*** Opening of Data for the task ***

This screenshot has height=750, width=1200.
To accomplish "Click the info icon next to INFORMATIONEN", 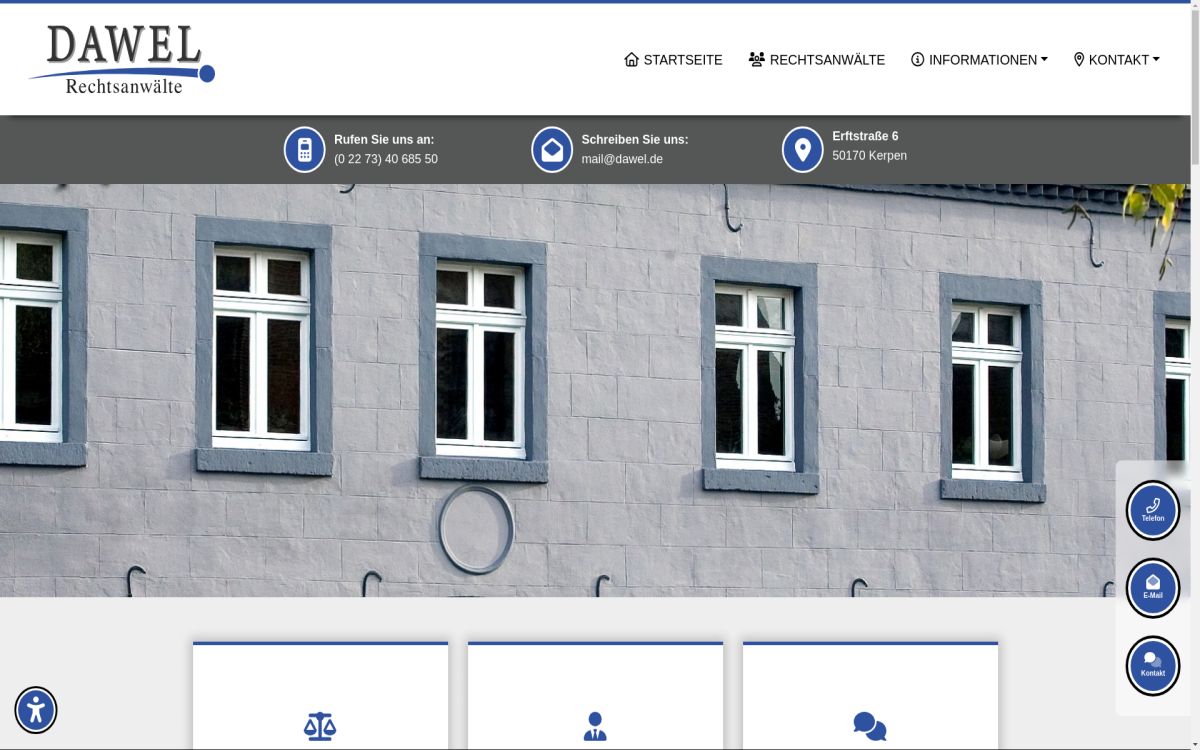I will pyautogui.click(x=917, y=59).
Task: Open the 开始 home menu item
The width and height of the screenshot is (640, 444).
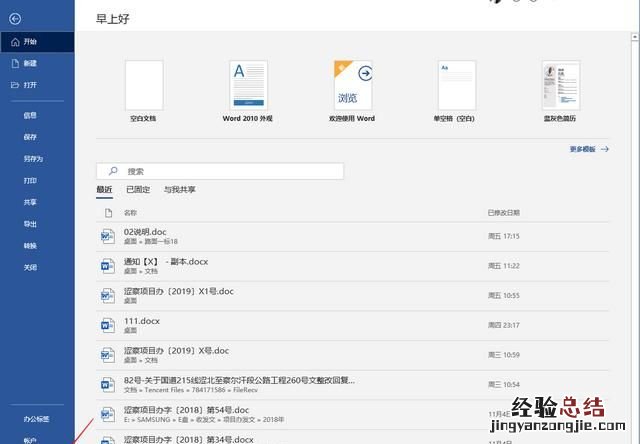Action: [x=30, y=42]
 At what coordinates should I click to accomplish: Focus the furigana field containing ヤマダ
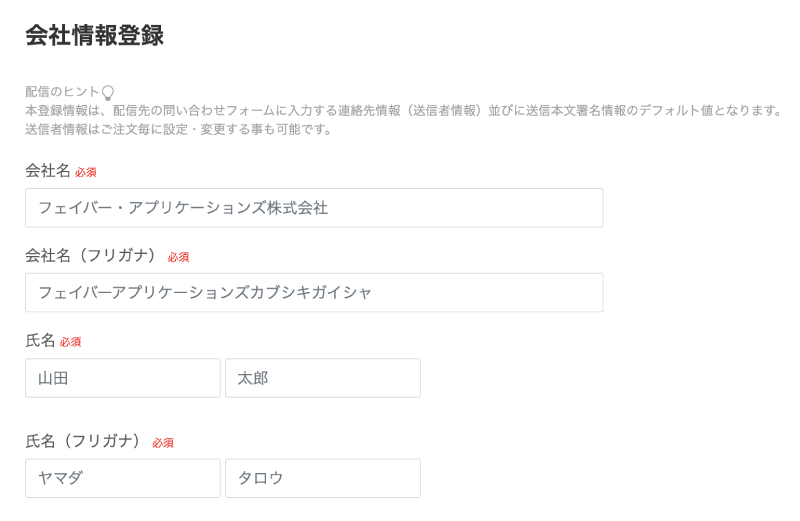pos(122,478)
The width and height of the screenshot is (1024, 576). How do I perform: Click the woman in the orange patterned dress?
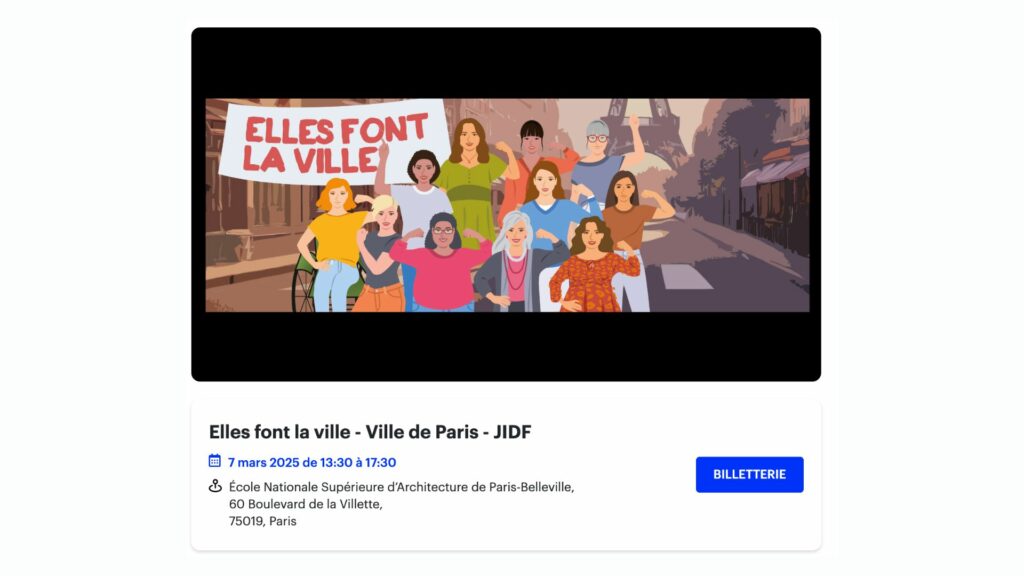point(594,265)
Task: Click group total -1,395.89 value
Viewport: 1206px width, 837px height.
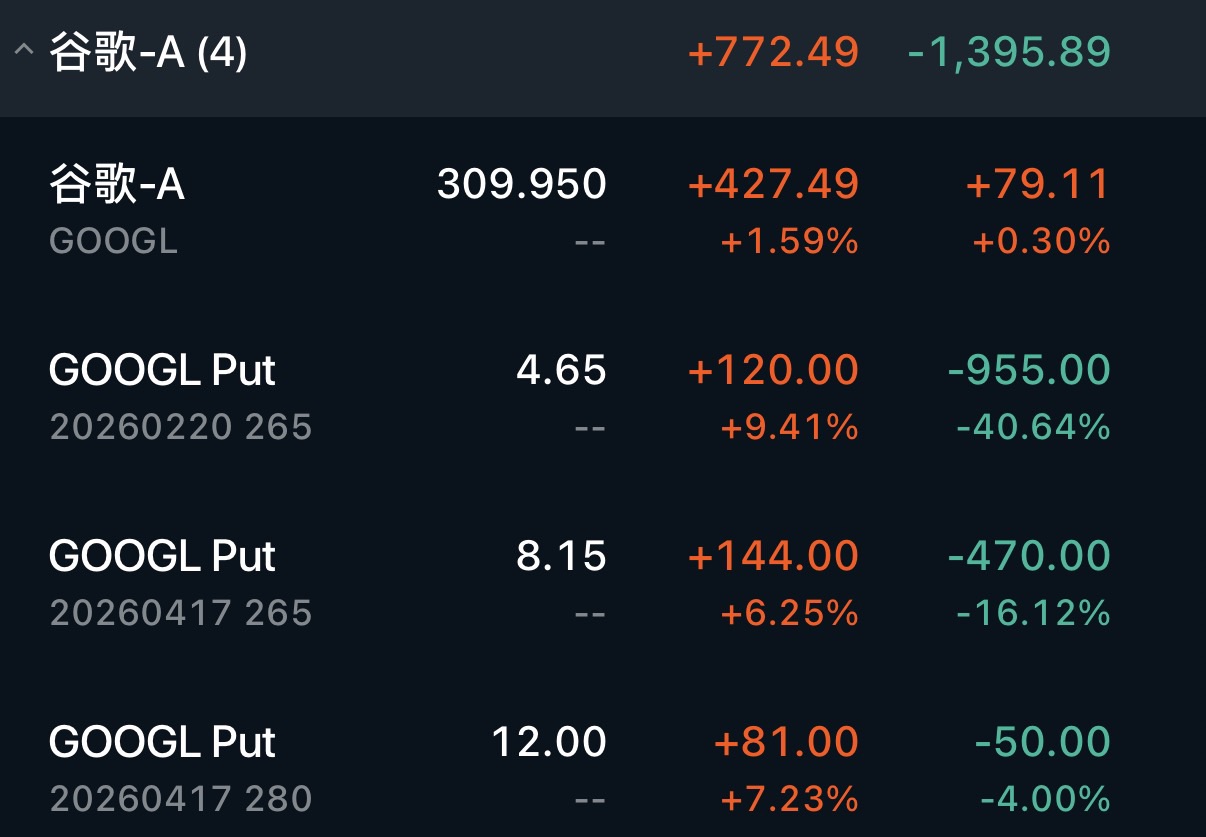Action: coord(1009,53)
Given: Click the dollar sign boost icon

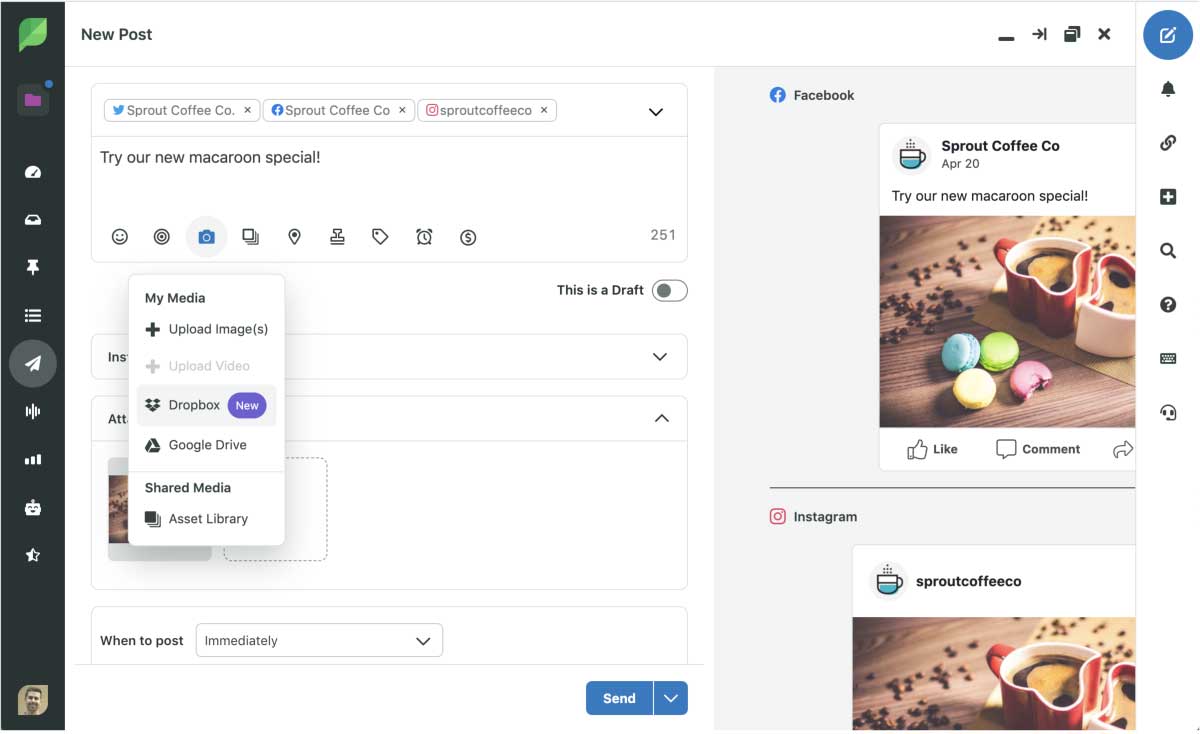Looking at the screenshot, I should [468, 237].
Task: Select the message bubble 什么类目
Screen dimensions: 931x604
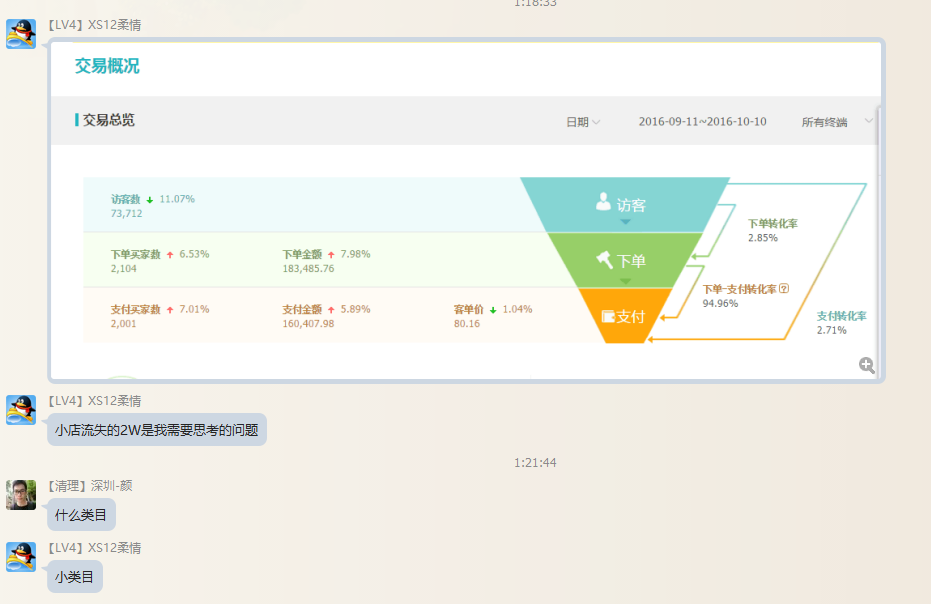Action: 82,515
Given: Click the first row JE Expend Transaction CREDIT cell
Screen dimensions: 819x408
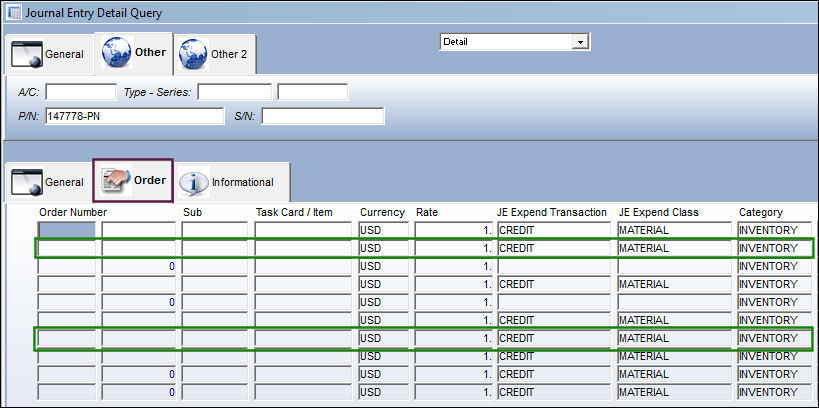Looking at the screenshot, I should click(554, 230).
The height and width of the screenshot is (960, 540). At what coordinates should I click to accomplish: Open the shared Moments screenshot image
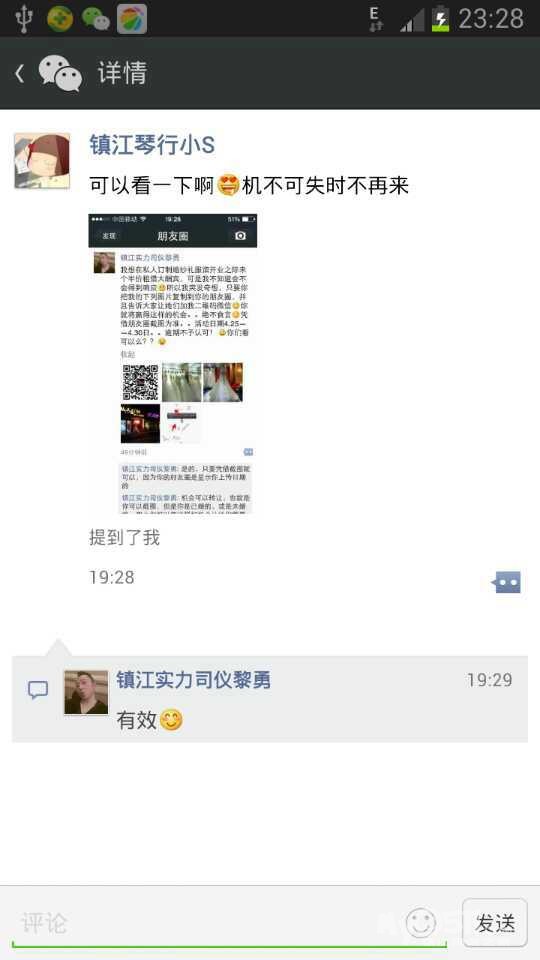pyautogui.click(x=173, y=364)
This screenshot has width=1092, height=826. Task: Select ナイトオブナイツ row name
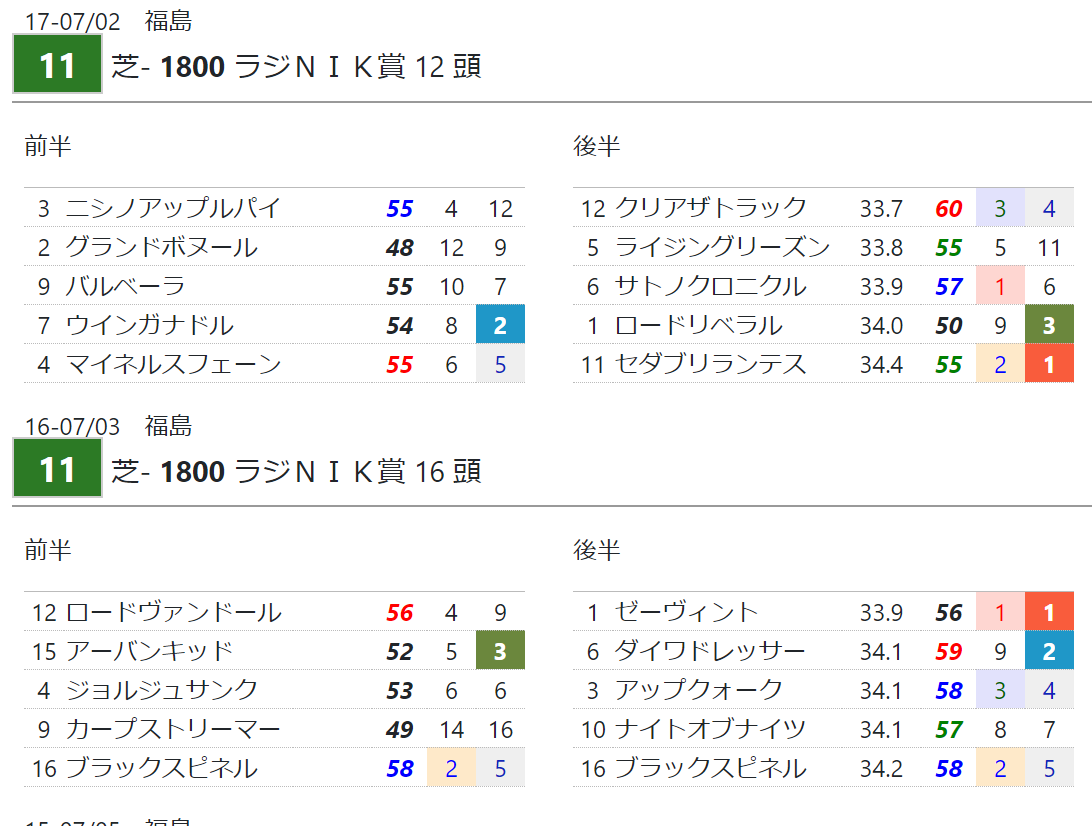pos(710,729)
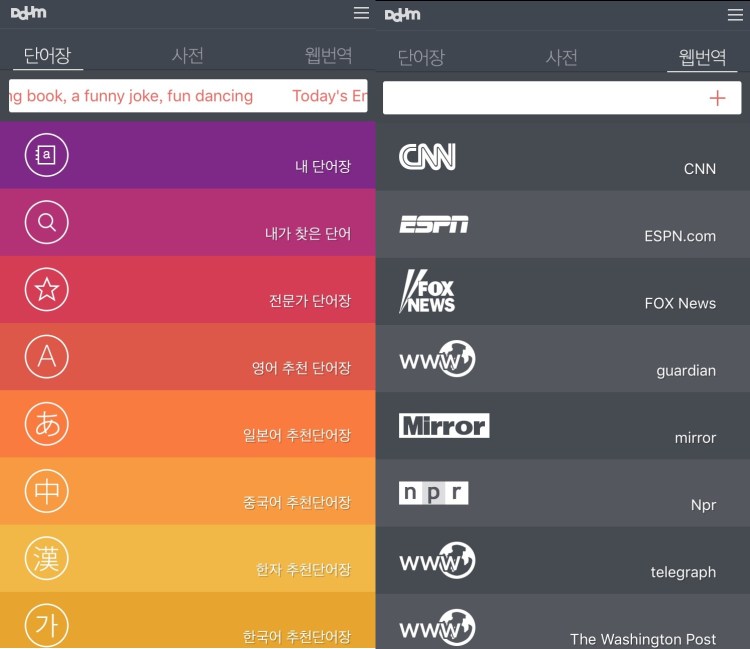Tap the magnifier icon for 내가 찾은 단어
Image resolution: width=750 pixels, height=649 pixels.
[x=47, y=223]

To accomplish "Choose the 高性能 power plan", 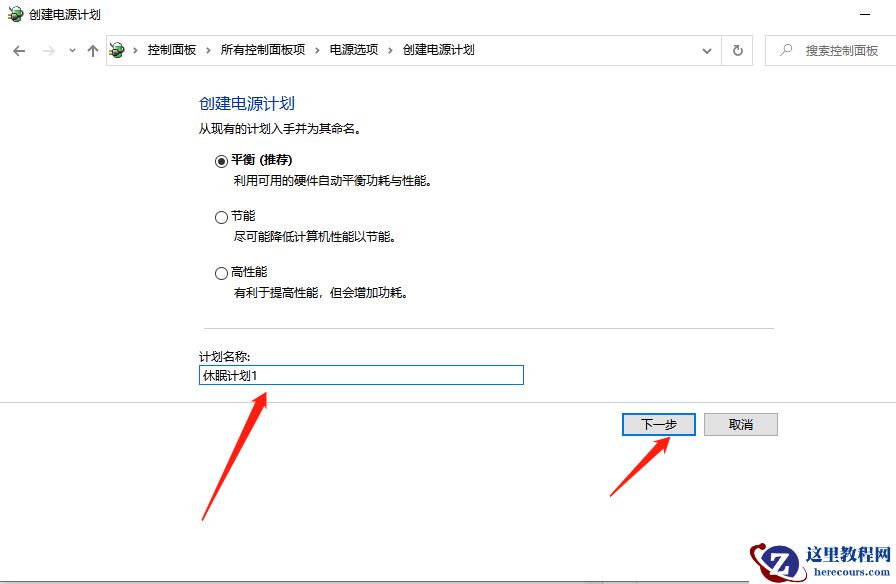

*** Close of Data for the task ***

# Task requirements
In the records above, find the line that contains "The width and height of the screenshot is (1024, 576).", then write it out along with every line after it, exactly, through the last one. Leave the pictures out.

# Result below
The width and height of the screenshot is (1024, 576). How do I perform: Click the woman in the orange patterned dress?
point(594,265)
Task: Click group total -1,395.89 value
Viewport: 1206px width, 837px height.
Action: coord(1009,53)
Given: Click the dollar sign boost icon

Looking at the screenshot, I should [468, 237].
Task: Select the message bubble 什么类目
Screen dimensions: 931x604
Action: 82,515
Given: Click the first row JE Expend Transaction CREDIT cell
Screen dimensions: 819x408
Looking at the screenshot, I should click(554, 230).
The height and width of the screenshot is (960, 540). At what coordinates should I click to accomplish: Open the shared Moments screenshot image
pyautogui.click(x=173, y=364)
This screenshot has width=1092, height=826. Task: Select ナイトオブナイツ row name
pos(710,729)
Tap the magnifier icon for 내가 찾은 단어
Image resolution: width=750 pixels, height=649 pixels.
[x=47, y=223]

To accomplish "Choose the 高性能 power plan", 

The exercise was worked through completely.